NameDatesWhere observed
七月盆 (Shichigatsu Bon)July 13–16Tokyo, Yokohama, parts of Tohoku — areas that adopted the new Gregorian calendar's obon date directly
八月盆 (Hachigatsu Bon)August 13–16Most of Japan, including rural areas nationwide — the more common observance
旧盆 (Kyu Bon)Follows the old lunar calendar, varies year to yearOkinawa and parts of the Amami islands

Hachigatsu Bon in mid-August is by far the most widely practiced version, since it approximates the original lunar-calendar date more closely than a literal July 15. Most people simply refer to "obon" as an August holiday, and it's Hachigatsu Bon that anchors Japan's national summer travel calendar.

Cultural Context

Obon has no fixed legal status as a national holiday — unlike New Year's, it isn't written into the law establishing public holidays — but in practice it functions as one of the country's three great travel seasons, alongside New Year's and Golden Week. Many companies close for a few days around mid-August (お盆休み, obon-yasumi), and the mid-August period sees some of the heaviest domestic travel congestion of the year, as tens of millions of people head back to their 実家 (jikka, parental home) or ancestral hometown — a phenomenon commonly called 帰省ラッシュ (kisei rasshu, the "homecoming rush"), mirrored by expressways and shinkansen stations packed well beyond capacity.

That travel pressure reflects what obon actually is at a social level: it's the one time of year when extended families reliably reassemble in one place. Grandparents, parents, and children gather at the family home or hometown; graves are cleaned as a group activity; and the neighborhood bon odori becomes a rare occasion where three generations dance the same steps together. In this sense obon functions much like a Japanese equivalent of Thanksgiving or a family reunion holiday — nominally religious in origin, but experienced by most modern households as a cultural occasion for reconnecting with family and place of origin as much as a Buddhist rite for the dead.

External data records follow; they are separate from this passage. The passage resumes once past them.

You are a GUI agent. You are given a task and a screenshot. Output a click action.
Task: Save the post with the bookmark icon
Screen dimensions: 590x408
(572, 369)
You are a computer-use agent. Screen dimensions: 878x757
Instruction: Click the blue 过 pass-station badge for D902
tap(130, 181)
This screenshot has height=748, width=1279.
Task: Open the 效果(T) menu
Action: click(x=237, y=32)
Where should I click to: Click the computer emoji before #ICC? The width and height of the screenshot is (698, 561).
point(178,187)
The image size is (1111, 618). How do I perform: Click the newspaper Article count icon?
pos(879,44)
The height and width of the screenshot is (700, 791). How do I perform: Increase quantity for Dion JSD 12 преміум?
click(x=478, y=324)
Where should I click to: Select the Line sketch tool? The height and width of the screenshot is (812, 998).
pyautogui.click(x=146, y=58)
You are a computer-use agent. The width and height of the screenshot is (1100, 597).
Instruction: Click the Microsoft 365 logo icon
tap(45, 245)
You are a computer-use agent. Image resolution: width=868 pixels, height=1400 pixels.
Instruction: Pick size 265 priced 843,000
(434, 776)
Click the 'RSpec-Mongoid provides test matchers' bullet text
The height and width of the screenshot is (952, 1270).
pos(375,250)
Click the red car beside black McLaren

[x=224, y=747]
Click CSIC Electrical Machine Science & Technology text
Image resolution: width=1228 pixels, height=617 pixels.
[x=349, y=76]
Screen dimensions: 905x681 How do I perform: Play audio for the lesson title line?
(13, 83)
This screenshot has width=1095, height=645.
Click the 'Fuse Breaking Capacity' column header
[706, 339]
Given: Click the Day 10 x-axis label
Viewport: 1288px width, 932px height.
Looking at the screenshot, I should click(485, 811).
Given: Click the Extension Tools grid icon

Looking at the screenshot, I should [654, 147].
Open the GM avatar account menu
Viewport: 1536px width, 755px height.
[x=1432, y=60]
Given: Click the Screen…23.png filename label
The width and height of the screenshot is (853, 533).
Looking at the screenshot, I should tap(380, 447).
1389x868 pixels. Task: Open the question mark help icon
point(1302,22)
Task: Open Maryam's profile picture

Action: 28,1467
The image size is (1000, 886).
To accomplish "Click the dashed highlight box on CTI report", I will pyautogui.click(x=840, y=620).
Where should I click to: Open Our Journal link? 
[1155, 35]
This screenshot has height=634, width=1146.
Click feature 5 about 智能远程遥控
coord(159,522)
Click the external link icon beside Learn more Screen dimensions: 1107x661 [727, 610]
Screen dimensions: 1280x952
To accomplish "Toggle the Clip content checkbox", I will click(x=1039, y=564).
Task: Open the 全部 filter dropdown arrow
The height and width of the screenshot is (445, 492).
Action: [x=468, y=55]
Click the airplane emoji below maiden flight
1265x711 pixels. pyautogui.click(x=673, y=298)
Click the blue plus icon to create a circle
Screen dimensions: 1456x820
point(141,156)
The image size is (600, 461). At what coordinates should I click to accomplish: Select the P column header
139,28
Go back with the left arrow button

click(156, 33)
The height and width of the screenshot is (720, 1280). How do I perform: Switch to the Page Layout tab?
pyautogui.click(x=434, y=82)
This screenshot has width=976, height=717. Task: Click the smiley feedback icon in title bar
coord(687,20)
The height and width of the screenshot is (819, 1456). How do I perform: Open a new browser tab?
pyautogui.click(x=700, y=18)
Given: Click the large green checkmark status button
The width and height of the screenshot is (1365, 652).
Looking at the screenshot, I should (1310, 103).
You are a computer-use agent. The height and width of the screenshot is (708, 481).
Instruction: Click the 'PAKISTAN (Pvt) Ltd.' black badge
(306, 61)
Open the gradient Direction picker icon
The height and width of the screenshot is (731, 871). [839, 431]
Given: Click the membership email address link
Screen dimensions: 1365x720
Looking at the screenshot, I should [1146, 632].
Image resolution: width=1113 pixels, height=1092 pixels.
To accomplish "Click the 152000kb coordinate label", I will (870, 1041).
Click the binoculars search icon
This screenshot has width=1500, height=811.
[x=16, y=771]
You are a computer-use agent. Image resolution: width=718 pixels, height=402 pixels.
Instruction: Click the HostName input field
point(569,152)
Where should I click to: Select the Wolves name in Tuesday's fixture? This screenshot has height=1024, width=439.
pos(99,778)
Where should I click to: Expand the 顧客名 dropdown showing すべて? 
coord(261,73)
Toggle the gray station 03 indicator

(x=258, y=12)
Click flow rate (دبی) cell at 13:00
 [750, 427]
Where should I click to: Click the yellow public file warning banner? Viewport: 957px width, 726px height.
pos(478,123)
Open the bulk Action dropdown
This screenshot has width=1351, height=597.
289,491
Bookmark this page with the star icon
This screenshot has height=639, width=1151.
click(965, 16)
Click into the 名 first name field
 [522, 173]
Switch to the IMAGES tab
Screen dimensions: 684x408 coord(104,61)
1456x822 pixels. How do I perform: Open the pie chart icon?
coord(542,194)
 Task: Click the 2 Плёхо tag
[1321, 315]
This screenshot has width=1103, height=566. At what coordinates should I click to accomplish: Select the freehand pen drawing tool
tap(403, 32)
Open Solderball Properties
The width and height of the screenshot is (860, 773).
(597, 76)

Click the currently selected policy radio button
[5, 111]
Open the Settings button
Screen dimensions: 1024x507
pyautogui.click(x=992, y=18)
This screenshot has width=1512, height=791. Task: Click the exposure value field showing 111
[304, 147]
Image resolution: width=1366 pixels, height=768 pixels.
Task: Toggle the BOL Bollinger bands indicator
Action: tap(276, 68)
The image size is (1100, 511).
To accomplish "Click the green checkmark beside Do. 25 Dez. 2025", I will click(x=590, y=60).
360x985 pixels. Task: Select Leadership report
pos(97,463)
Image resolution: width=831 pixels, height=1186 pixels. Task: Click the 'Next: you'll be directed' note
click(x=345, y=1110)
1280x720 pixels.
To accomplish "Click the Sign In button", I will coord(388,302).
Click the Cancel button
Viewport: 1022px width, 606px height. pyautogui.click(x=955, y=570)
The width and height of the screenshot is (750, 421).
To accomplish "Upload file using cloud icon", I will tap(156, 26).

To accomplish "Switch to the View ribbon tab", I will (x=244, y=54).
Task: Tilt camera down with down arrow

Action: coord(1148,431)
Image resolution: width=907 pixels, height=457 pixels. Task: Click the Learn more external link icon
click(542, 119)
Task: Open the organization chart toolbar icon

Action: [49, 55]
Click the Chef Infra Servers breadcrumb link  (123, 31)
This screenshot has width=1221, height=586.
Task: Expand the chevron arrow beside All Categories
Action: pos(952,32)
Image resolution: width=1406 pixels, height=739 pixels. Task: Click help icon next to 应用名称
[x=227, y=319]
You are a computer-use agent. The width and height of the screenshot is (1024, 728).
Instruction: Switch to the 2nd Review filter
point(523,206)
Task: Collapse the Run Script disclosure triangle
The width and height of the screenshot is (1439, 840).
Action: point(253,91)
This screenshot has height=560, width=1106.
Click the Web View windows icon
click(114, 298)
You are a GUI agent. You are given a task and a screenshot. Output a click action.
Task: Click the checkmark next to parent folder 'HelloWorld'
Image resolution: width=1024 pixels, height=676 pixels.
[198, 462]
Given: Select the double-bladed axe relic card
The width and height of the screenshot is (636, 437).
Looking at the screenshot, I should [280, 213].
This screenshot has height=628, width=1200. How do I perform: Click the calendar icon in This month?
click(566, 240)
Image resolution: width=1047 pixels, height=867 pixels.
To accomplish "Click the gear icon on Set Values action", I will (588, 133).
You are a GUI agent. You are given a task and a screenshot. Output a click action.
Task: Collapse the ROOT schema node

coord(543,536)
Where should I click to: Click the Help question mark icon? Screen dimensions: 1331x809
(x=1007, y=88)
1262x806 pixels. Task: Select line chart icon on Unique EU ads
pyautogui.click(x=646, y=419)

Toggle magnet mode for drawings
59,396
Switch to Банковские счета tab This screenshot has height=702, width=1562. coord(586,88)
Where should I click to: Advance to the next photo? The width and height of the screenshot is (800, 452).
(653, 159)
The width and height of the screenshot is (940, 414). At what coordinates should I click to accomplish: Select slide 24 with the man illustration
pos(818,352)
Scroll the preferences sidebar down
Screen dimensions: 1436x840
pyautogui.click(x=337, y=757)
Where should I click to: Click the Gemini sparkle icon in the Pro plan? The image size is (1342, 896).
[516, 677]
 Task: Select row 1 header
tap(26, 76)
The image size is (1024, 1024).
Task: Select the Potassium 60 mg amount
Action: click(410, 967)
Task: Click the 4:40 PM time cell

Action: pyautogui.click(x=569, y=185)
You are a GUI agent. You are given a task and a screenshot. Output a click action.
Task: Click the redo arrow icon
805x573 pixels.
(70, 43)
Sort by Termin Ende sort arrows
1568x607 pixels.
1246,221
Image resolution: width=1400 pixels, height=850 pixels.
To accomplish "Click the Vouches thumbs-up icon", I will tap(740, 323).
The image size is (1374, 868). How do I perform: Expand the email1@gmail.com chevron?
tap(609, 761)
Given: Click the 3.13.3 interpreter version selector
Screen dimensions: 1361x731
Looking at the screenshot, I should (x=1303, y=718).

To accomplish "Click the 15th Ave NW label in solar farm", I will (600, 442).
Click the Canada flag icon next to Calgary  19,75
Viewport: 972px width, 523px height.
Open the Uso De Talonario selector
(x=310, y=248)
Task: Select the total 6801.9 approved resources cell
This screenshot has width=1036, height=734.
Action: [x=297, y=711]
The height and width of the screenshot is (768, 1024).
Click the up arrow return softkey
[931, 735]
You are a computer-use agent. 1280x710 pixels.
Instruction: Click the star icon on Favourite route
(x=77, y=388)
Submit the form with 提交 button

The festival also leaves a visible mark on summer culture more broadly: the bon odori's call-and-response folk songs (ondo), the sight of chochin-lit shrine grounds, and yukata-clad crowds are stock imagery of Japanese summer in film, anime, and photography, appearing well beyond households that actively practice the religious side of the holiday.

Related Observances

Obon shares its late-summer season with several related customs, some Buddhist and some purely secular:

  • Kyoto's Gozan no Okuribi, the mountainside bonfires marking obon's end, draws large crowds every August 16th and is one of the most photographed okuribi rituals in the country.
  • Hiroshima's toro nagashi, held on August 6th to coincide with the atomic bombing memorial rather than obon proper, shows how the lantern-floating custom has been adapted for civic remembrance beyond strictly ancestral contexts.
  • Awa Odori in Tokushima, one of Japan's largest bon odori festivals, draws over a million visitors each August and has grown into a major tourism event distinct from its household-ritual origins.